Cigarette tax rise demanded by governor Schaefer threatens to veto budget plan before House panel

March 21, 1992|By John W. Frece | John W. Frece,Annapolis Bureau

ANNAPOLIS -- Gov. William Donald Schaefer plunged into the General Assembly's budget deliberations yesterday, threatening to veto a proposed budget-balancing tax package if it doesn't include at least a 20-cent-a-pack increase in Maryland's cigarette tax.

The ploy appeared to work. Late last night House Ways and Means Committee Chairman Tyras S. Athey predicted his committee would approve the 20-cent cigarette tax increase, even over his personal objections.

"I don't think it's a bluff," he said of the governor's veto threat.

The threat turned a confused day of deal-making into chaos as House leaders continued to piece together a compromise budget and tax package that can attract enough votes to pass.

Legislators pushing for local aid packages continued to delay action on the package, a move that brought an angry Speaker R. Clayton Mitchell Jr. to the Appropriations Committee. He warned members to "quit playing games . . . to cut out the shenanigans and cut out the B.S."

------------------------------------------------------------------------

• _Questions on the material_:
1. In the article on the cigarette tax, what minimum increase per pack did Governor Schaefer demand?
2. Return the portion of the article on the cigarette tax from "Cigarette tax rise" up to and including "his personal objections.".
3. Write the next part of the article on the cigarette tax, beginning after its final sentence.

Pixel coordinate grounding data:
------------------------------------------------------------------------

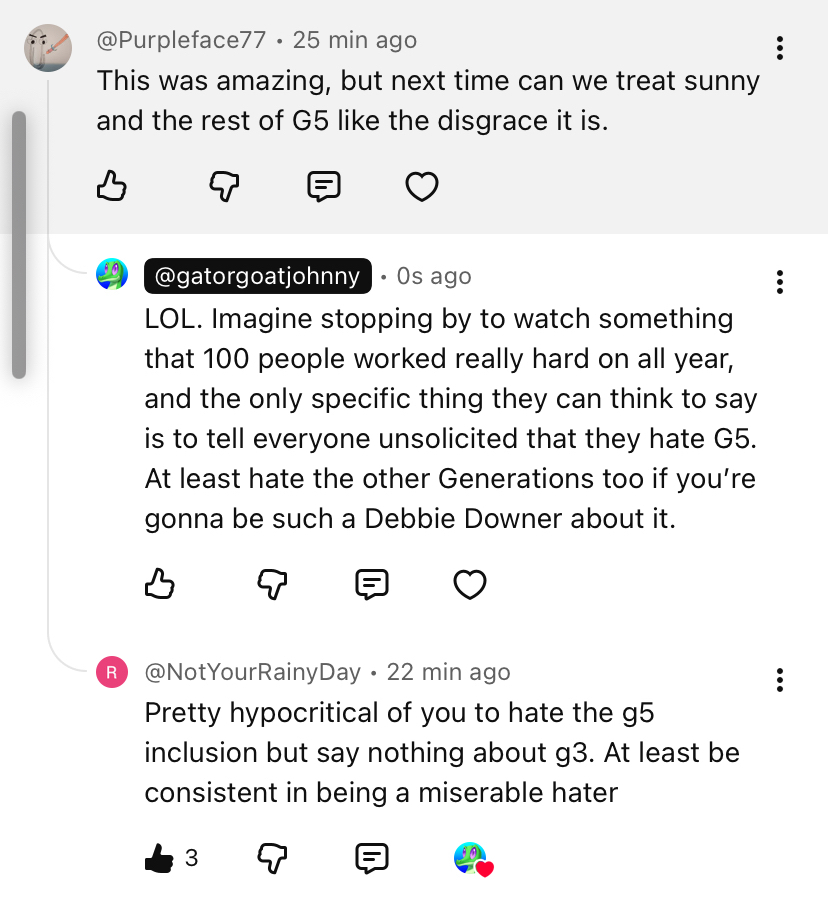Screen dimensions: 828x899
Task: Heart the Purpleface77 comment
Action: 421,186
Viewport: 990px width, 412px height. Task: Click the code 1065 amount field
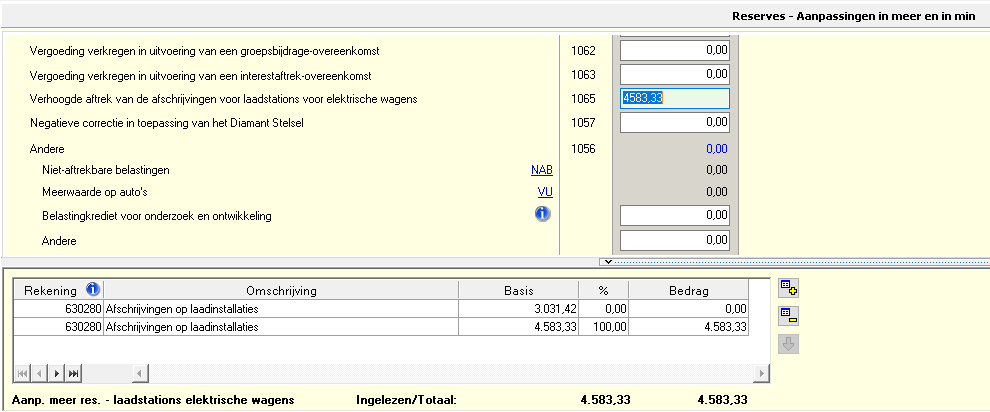(x=675, y=98)
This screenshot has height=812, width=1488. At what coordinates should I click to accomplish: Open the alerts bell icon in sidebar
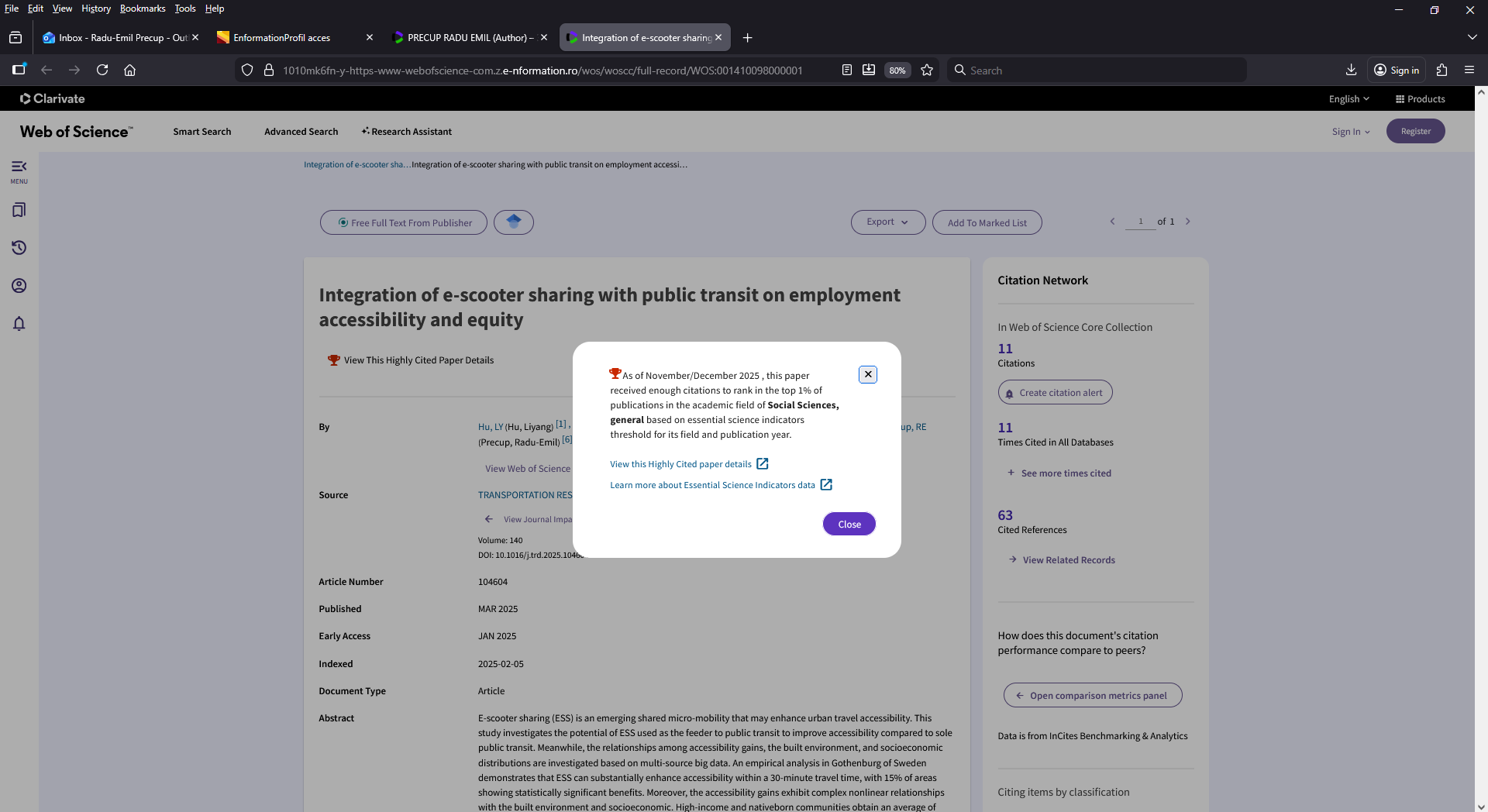click(x=19, y=324)
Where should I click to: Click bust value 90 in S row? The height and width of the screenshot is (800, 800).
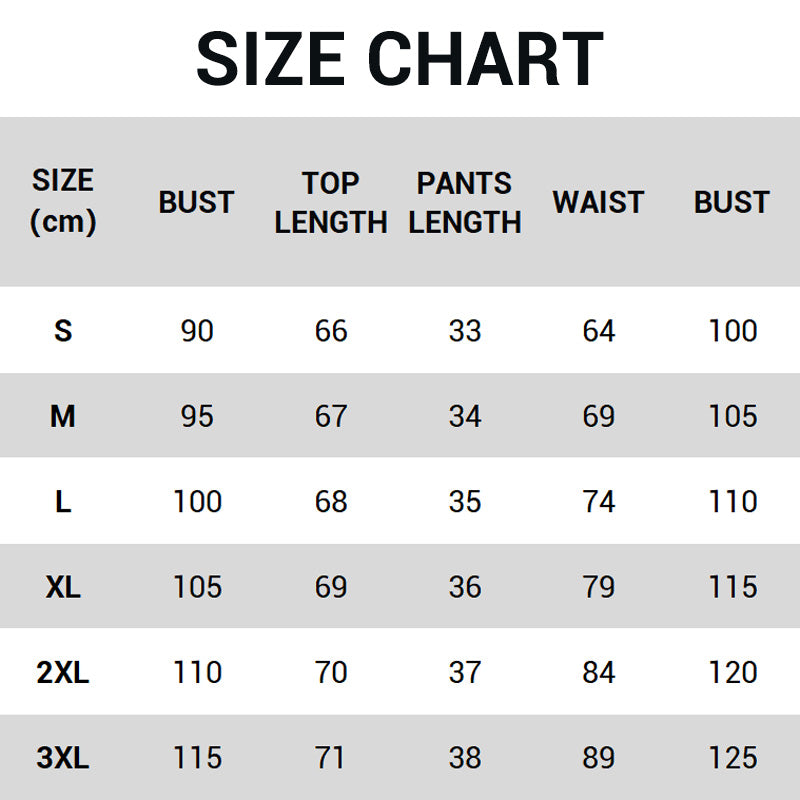pos(197,330)
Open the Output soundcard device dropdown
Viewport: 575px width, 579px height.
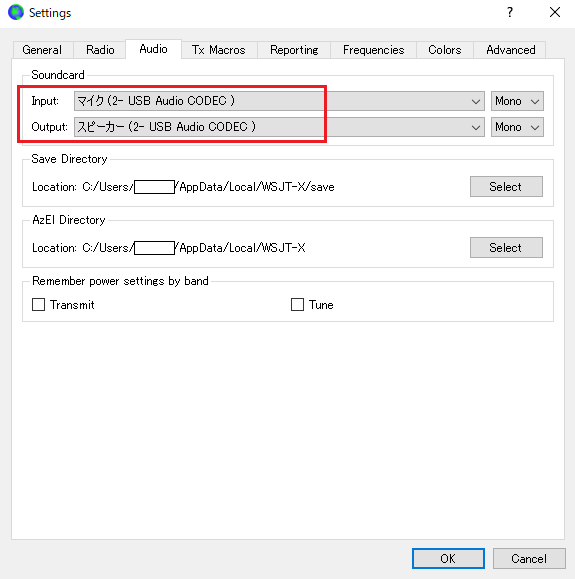point(279,127)
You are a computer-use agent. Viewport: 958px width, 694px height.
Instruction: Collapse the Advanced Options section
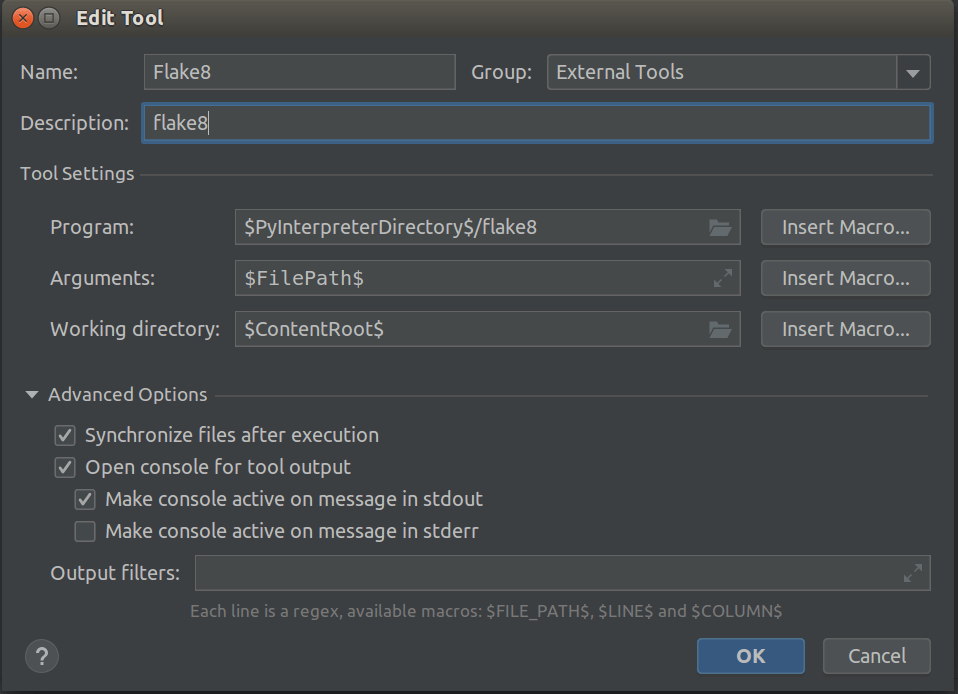pyautogui.click(x=33, y=395)
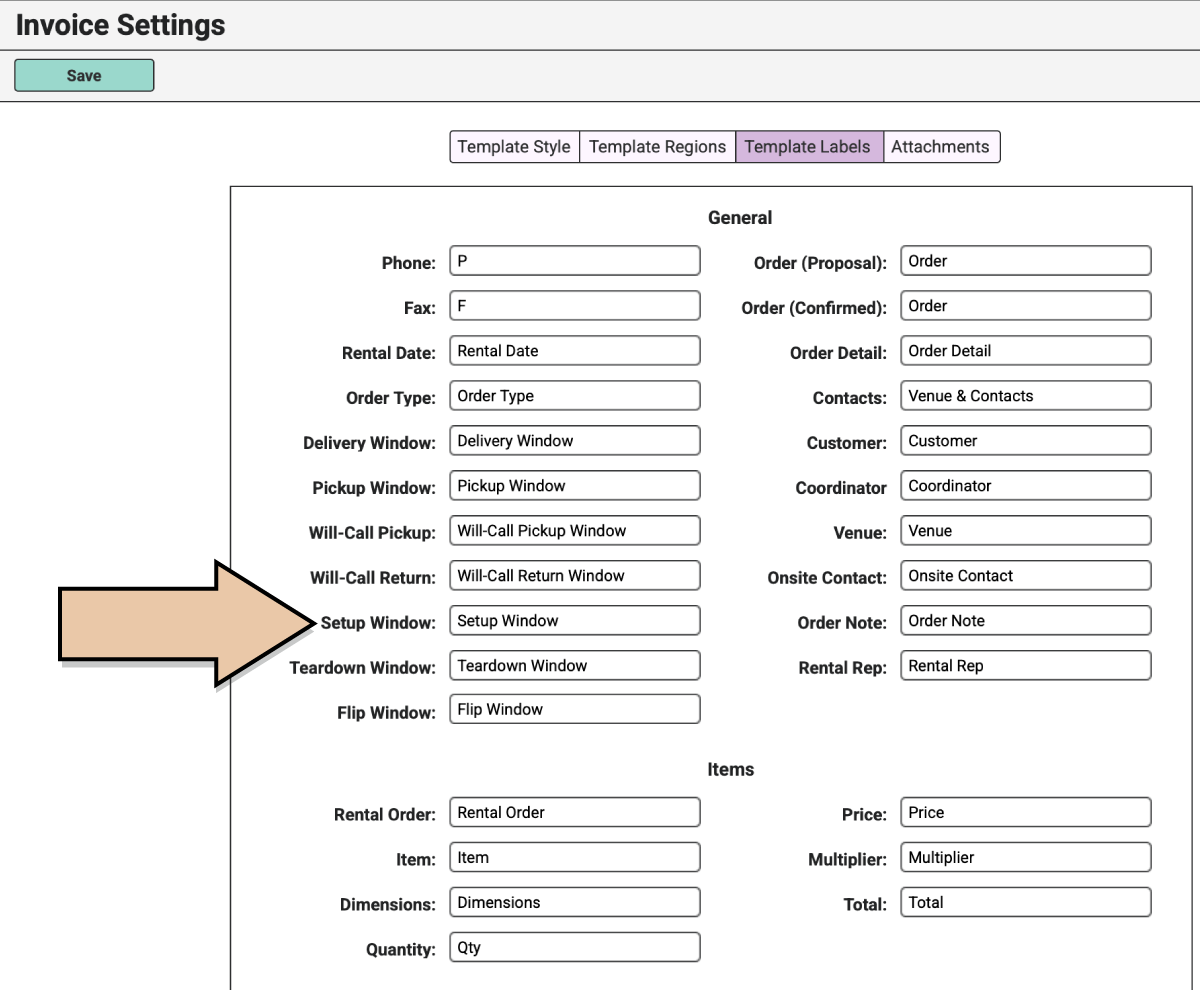The height and width of the screenshot is (990, 1200).
Task: Click the Multiplier label input field
Action: click(1026, 858)
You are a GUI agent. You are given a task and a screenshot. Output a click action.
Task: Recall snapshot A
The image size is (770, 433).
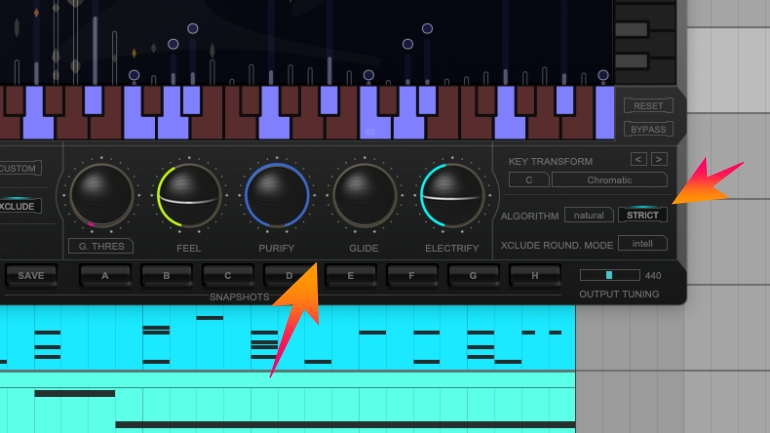click(106, 276)
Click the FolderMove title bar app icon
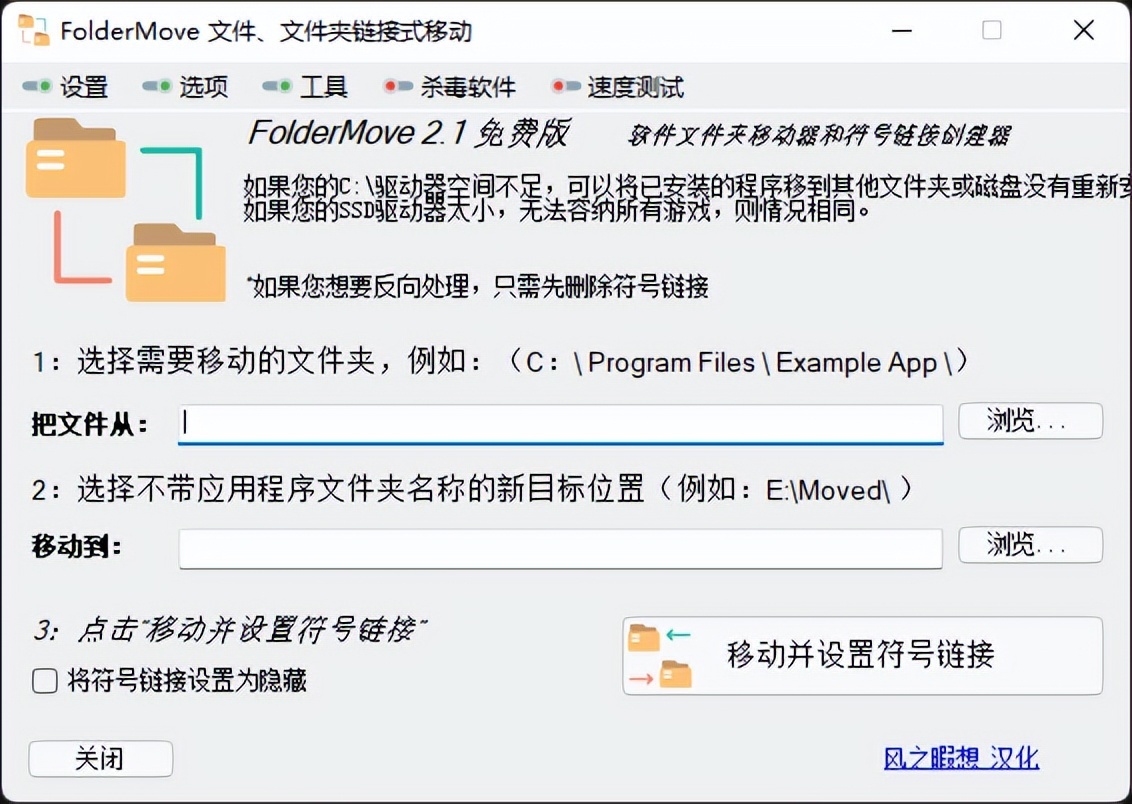The width and height of the screenshot is (1132, 804). tap(34, 30)
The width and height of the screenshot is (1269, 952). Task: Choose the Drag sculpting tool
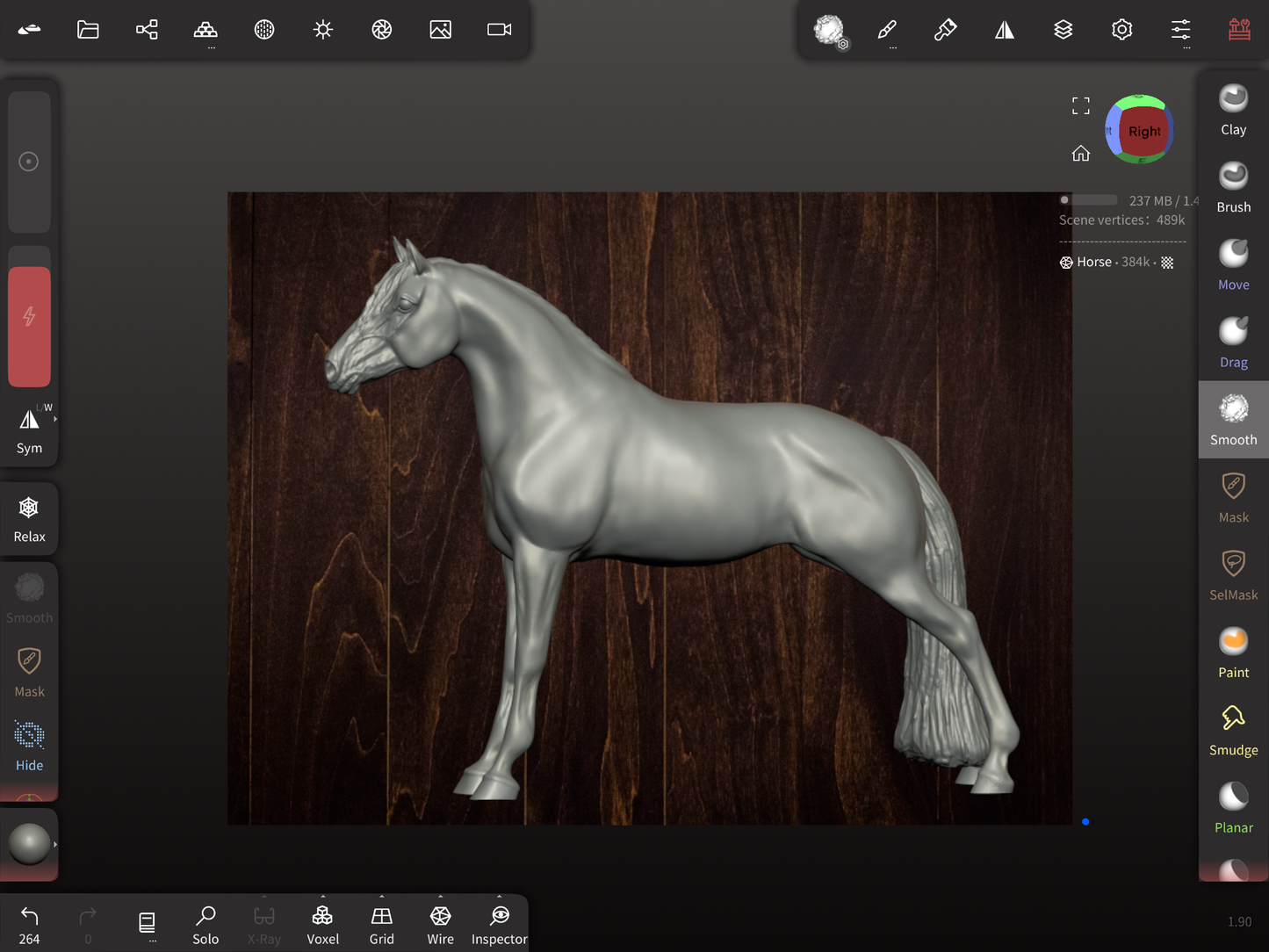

------------------------------------------------------------------------

• _Answers to the exercise_:
1. At least 20 cents a pack.

2.
Cigarette tax rise demanded by governor Schaefer threatens to veto budget plan before House panel

March 21, 1992|By John W. Frece | John W. Frece,Annapolis Bureau

ANNAPOLIS -- Gov. William Donald Schaefer plunged into the General Assembly's budget deliberations yesterday, threatening to veto a proposed budget-balancing tax package if it doesn't include at least a 20-cent-a-pack increase in Maryland's cigarette tax.

The ploy appeared to work. Late last night House Ways and Means Committee Chairman Tyras S. Athey predicted his committee would approve the 20-cent cigarette tax increase, even over his personal objections.

3.
"All I'm telling you is that Rome is really burning now," he said. "If you don't get [the budget] to me now . . . [support for it] will gradually erode away."

Despite the speaker's pleas, the committee delayed final action on the budget until today, hoping to get assurances from the governor that a carefully orchestrated package of local aid programs for Montgomery and Prince George's counties and Baltimore City would be part of the final deal.

The Ways and Means Committee also delayed its vote on the overall tax bill until today.

The deal crafted to gain support for the budget and tax plans includes $24 million for the city and several poor counties; $8 million for "magnet schools" in Prince George's; $8 million for police protection, to be divided by Prince George's and Baltimore, and several education programs for Montgomery.

Also part of the deal would be passage of a nickel-a-gallon increase in the state's 18.5-cents-a-gallon gasoline tax, as well as a novel new titling tax on "gas guzzler" cars that would be used to subsidize mass transit costs for Montgomery and Prince George's counties.

The state constitution calls for the budget to be enacted by the 83rd day of the 90-day session, which is March 30 this year.

At a breakfast meeting with legislative leaders yesterday morning, lawmakers said Mr. Schaefer threatened to veto either the gas tax increase or another bill that would give local governments authority to raise more money in piggyback income taxes to offset huge cuts in state aid if he did not get his way on the cigarette tax.

The governor initially wanted a 25-cents-a-pack increase to the current 16-cent tax on cigarettes, as well as a new $20 million state campaign against cancer.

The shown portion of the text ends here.